Task to carry out: The line with "You are a computer-use", the line with "Open the Clients page", and all lines between them in the material below: return these exactly, and no others.

##### Recorded information #####

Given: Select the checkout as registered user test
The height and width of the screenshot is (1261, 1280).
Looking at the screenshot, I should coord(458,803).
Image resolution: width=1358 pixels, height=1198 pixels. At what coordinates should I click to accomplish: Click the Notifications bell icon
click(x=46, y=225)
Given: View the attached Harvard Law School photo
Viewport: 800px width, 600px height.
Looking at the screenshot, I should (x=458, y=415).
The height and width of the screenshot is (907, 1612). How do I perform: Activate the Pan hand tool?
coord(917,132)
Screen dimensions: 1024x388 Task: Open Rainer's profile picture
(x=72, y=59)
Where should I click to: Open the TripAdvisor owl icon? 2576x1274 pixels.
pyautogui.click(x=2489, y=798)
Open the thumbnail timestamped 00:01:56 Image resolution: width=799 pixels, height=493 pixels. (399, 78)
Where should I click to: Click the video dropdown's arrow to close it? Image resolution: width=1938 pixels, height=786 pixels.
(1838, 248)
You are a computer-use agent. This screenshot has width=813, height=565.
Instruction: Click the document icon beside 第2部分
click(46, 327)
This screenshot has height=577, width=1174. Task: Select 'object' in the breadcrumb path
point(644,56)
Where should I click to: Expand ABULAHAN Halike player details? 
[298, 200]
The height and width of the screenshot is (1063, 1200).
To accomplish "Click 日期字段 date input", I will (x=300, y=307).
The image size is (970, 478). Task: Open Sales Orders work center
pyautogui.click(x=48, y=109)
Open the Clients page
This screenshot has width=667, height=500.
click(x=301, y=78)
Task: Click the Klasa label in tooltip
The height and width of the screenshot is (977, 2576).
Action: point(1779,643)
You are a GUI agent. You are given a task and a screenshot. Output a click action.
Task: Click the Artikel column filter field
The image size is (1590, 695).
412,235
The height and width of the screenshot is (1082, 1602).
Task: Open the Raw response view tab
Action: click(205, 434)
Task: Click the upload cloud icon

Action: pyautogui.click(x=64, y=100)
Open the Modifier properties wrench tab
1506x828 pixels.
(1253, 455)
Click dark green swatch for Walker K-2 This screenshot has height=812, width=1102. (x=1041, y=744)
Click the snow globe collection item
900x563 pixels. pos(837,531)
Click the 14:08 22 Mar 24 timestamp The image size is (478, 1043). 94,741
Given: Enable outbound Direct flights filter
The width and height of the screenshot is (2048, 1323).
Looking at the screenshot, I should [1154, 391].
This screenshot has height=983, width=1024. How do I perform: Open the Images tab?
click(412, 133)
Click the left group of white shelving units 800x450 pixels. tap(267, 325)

#####

Answer for this exercise:
You are a computer-use agent. This screenshot has width=813, height=565.
Instruction: Click the document icon beside 第2部分
click(46, 327)
This screenshot has height=577, width=1174. Task: Select 'object' in the breadcrumb path
point(644,56)
Where should I click to: Expand ABULAHAN Halike player details? 
[298, 200]
The height and width of the screenshot is (1063, 1200).
To accomplish "Click 日期字段 date input", I will (x=300, y=307).
The image size is (970, 478). Task: Open Sales Orders work center
pyautogui.click(x=48, y=109)
Open the Clients page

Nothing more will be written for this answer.